Data excerpts:
---

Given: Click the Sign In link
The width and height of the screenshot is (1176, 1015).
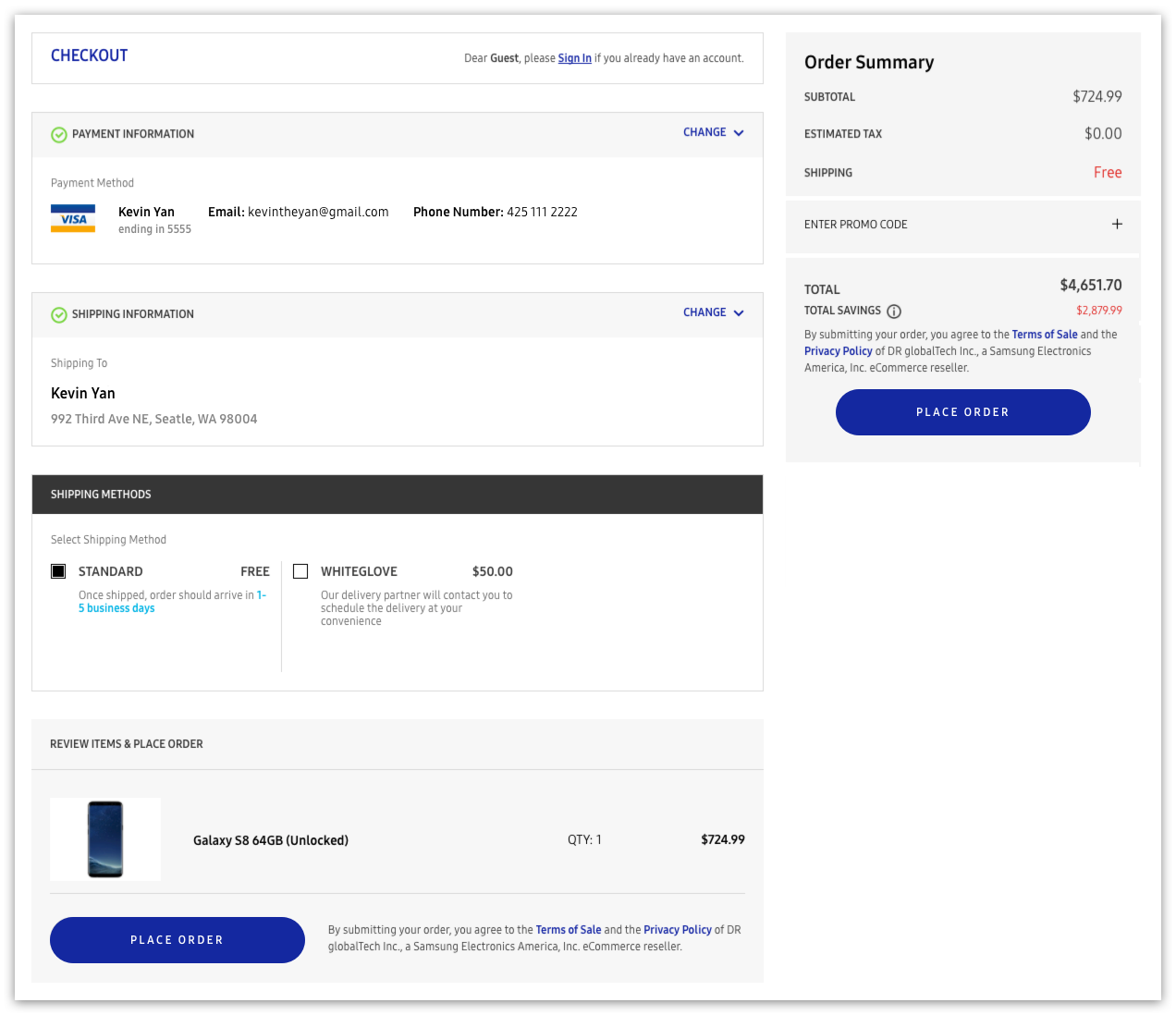Looking at the screenshot, I should click(x=574, y=58).
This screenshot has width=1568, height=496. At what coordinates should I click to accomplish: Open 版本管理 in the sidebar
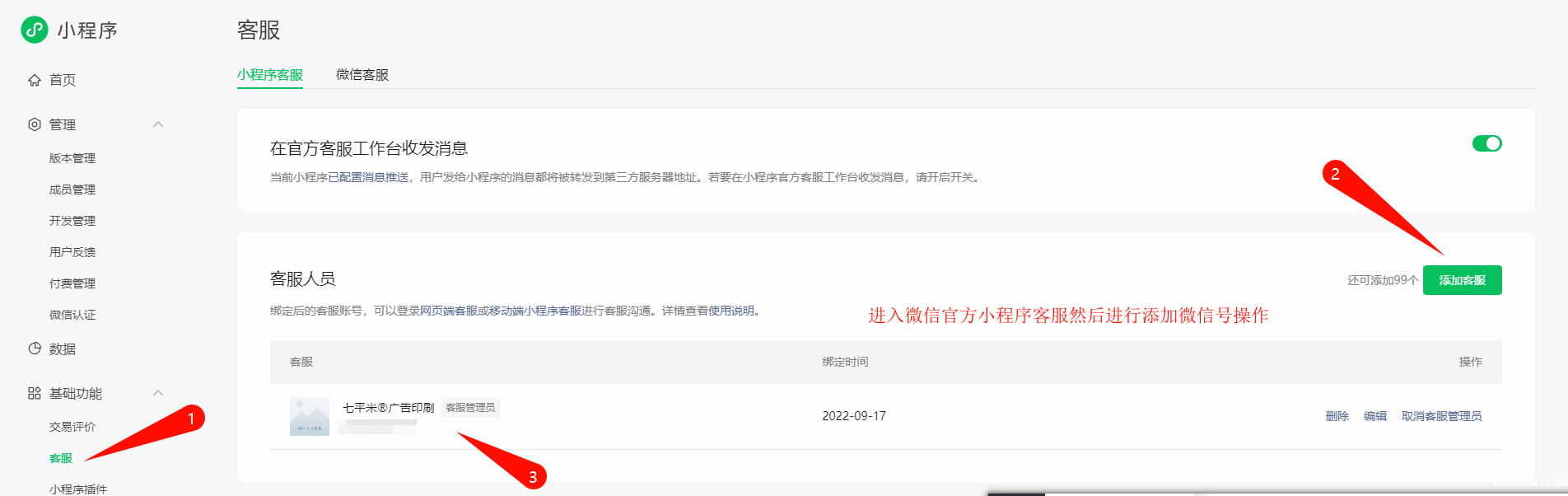[x=72, y=158]
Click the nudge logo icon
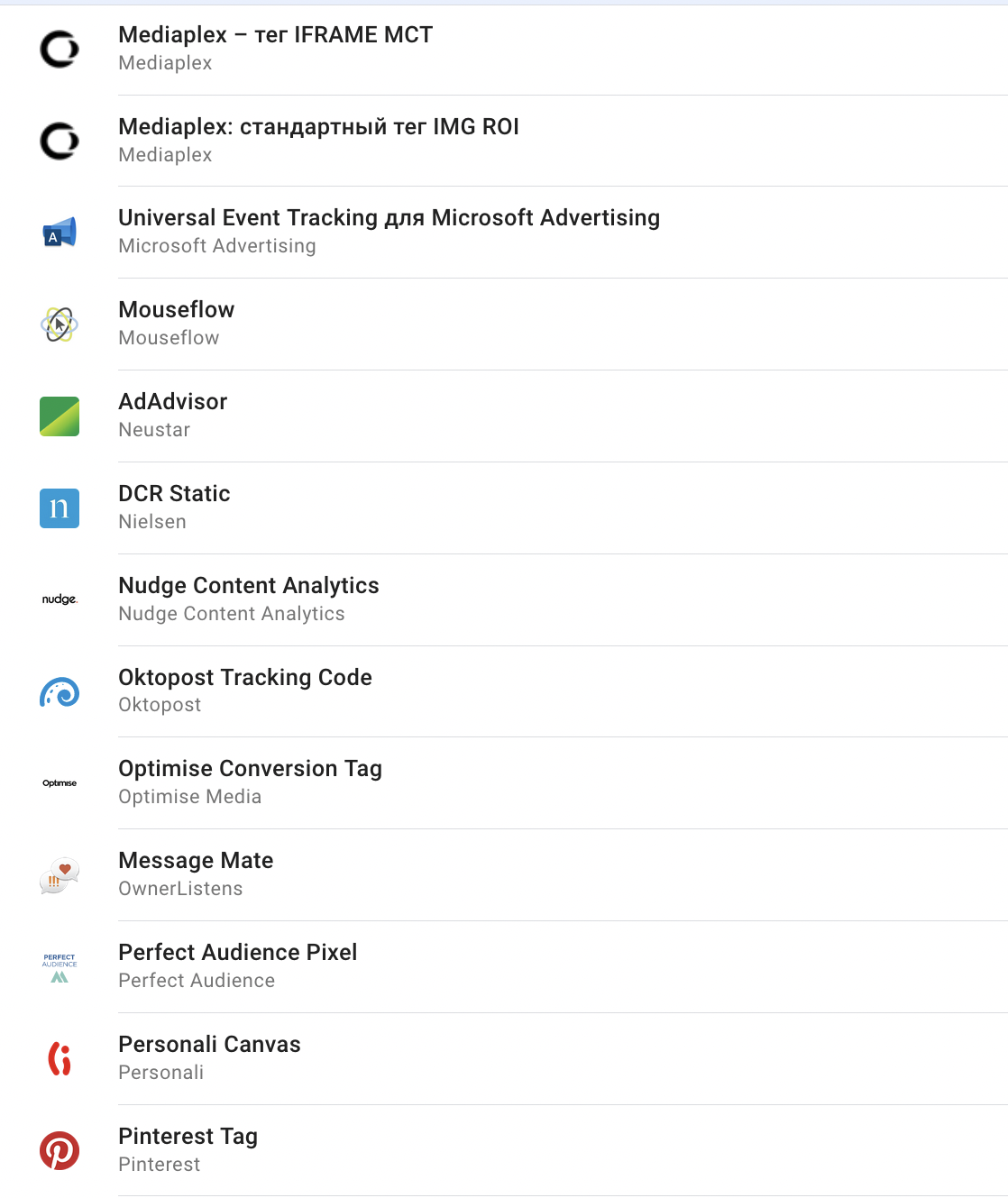Image resolution: width=1008 pixels, height=1198 pixels. tap(60, 600)
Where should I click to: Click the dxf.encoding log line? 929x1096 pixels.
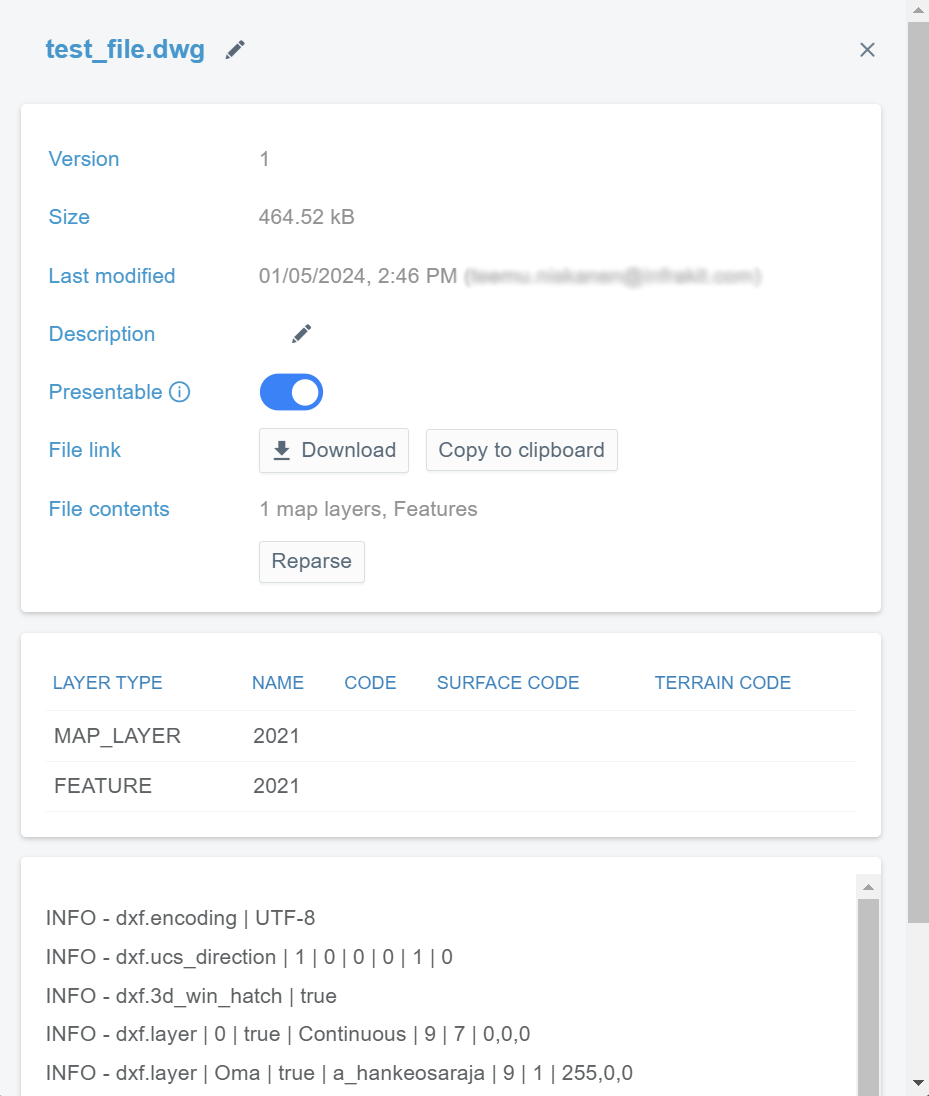(x=181, y=918)
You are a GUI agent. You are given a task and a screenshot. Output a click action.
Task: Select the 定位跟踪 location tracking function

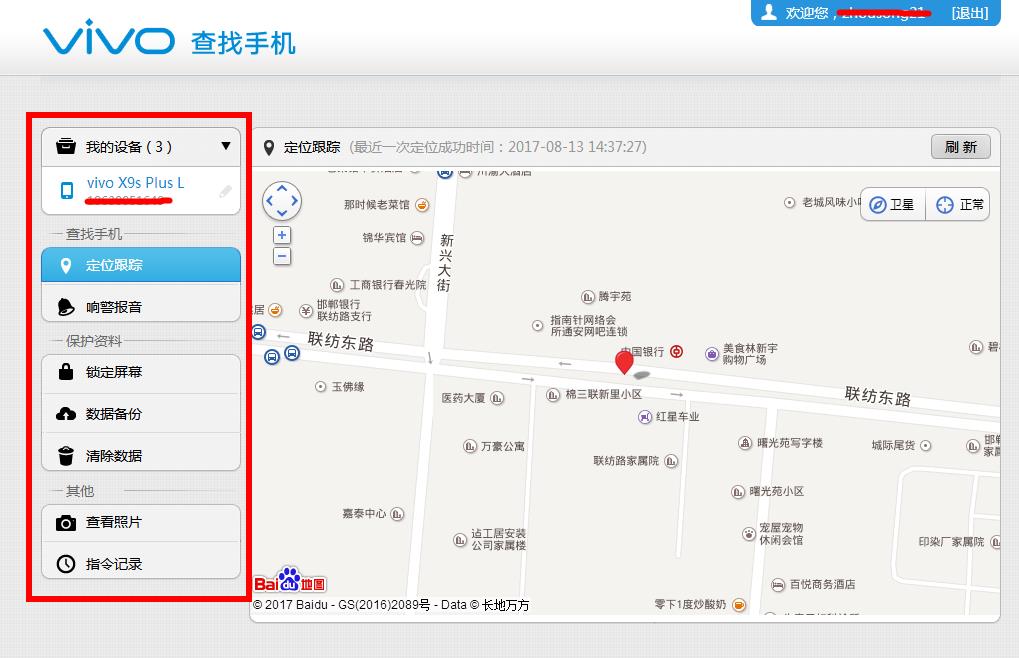pos(140,264)
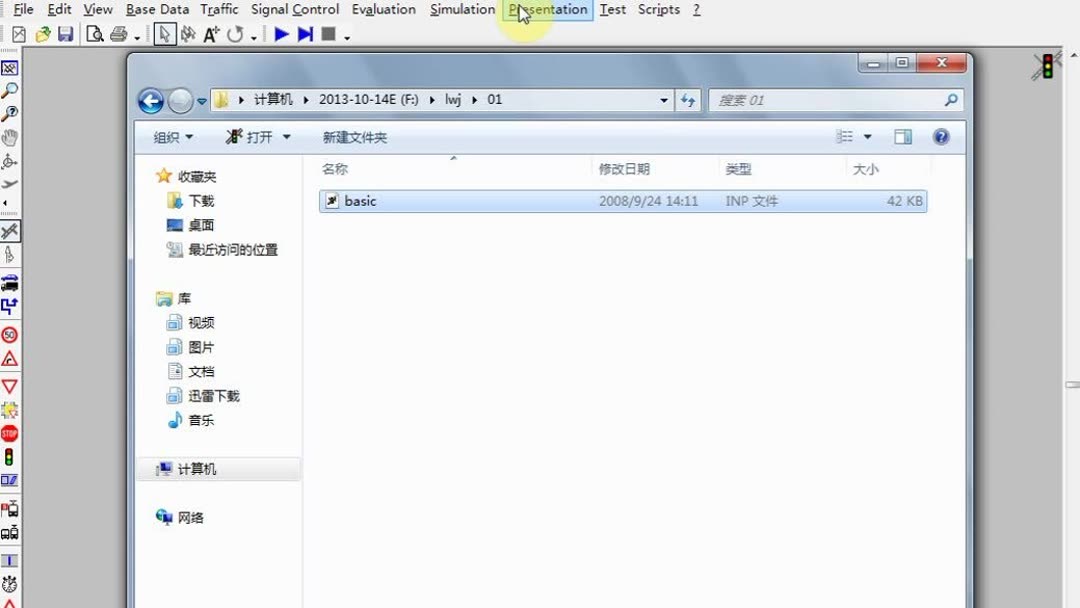1080x608 pixels.
Task: Click the Save network icon
Action: click(x=65, y=33)
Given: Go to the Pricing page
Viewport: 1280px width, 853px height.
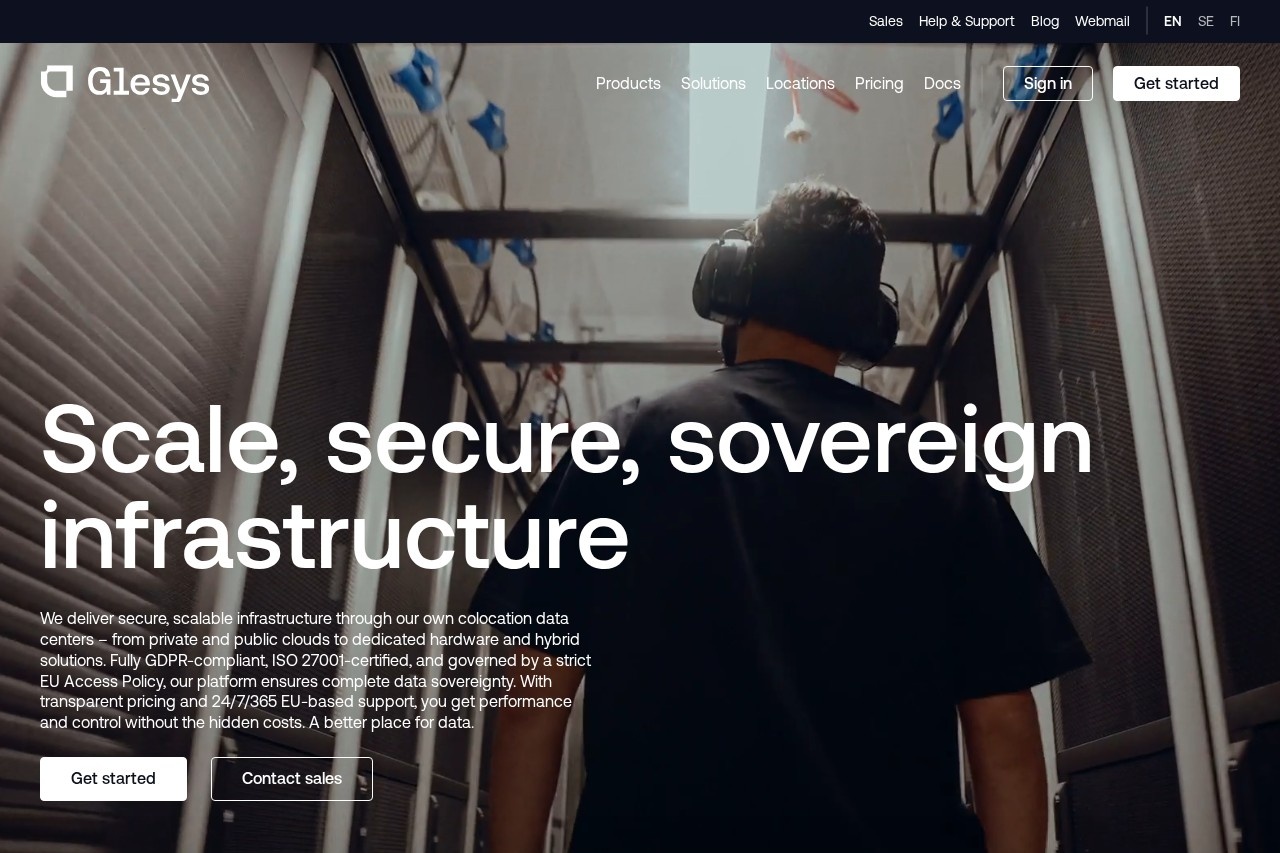Looking at the screenshot, I should click(879, 83).
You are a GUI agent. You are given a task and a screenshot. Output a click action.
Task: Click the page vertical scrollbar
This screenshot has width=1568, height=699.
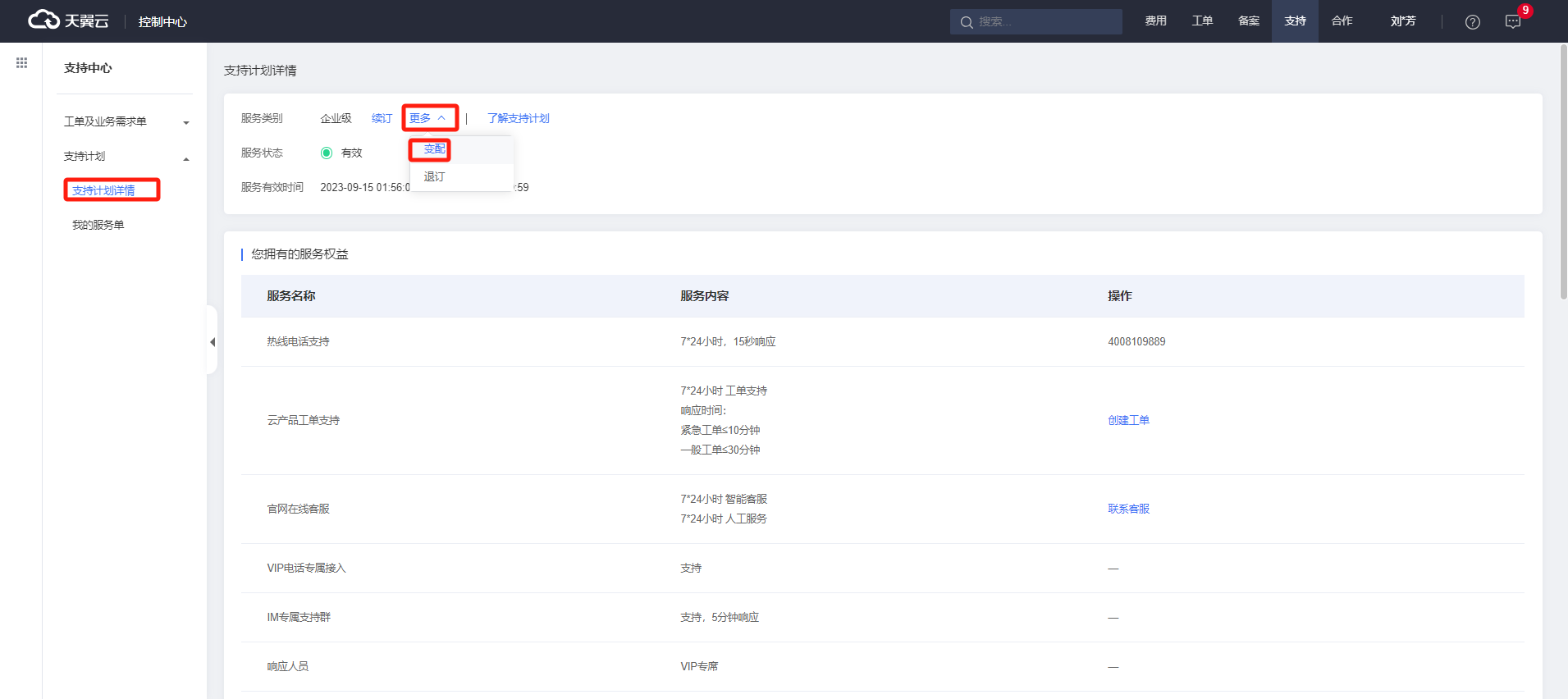pyautogui.click(x=1563, y=172)
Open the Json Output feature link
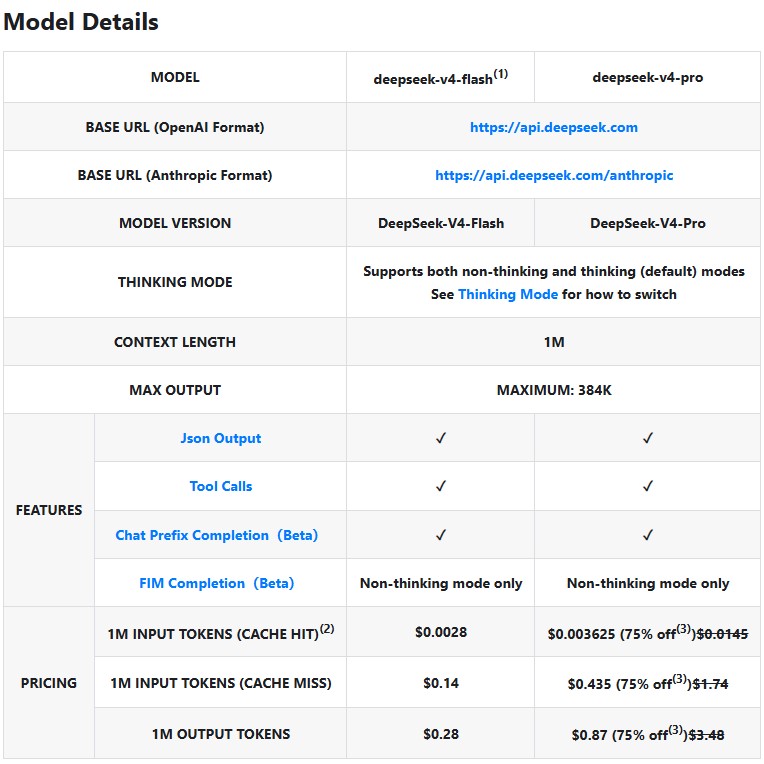 pyautogui.click(x=221, y=438)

---

ACTIVITY
Exclude the pictures and repeat the entries word for word.

EXERCISE OUTPUT
Given: Click the Sign In link
The width and height of the screenshot is (1176, 1015).
Looking at the screenshot, I should click(x=574, y=58).
This screenshot has width=1568, height=496. At what coordinates should I click to accomplish: Open 版本管理 in the sidebar
[x=72, y=158]
Click the nudge logo icon
Image resolution: width=1008 pixels, height=1198 pixels. tap(60, 600)
Where should I click to: Click the dxf.encoding log line? 929x1096 pixels.
(x=181, y=918)
You are a GUI agent. You are given a task and a screenshot. Output a click action.
Task: Select the 定位跟踪 location tracking function

pos(140,264)
1080x608 pixels.
Task: Click the Save network icon
Action: click(x=65, y=33)
Given: Go to the Pricing page
Viewport: 1280px width, 853px height.
Looking at the screenshot, I should click(879, 83).
You are a GUI agent. You are given a task and a screenshot. Output a click action.
Task: Click the page vertical scrollbar
This screenshot has width=1568, height=699.
pyautogui.click(x=1563, y=172)
Open the Json Output feature link
 pyautogui.click(x=221, y=438)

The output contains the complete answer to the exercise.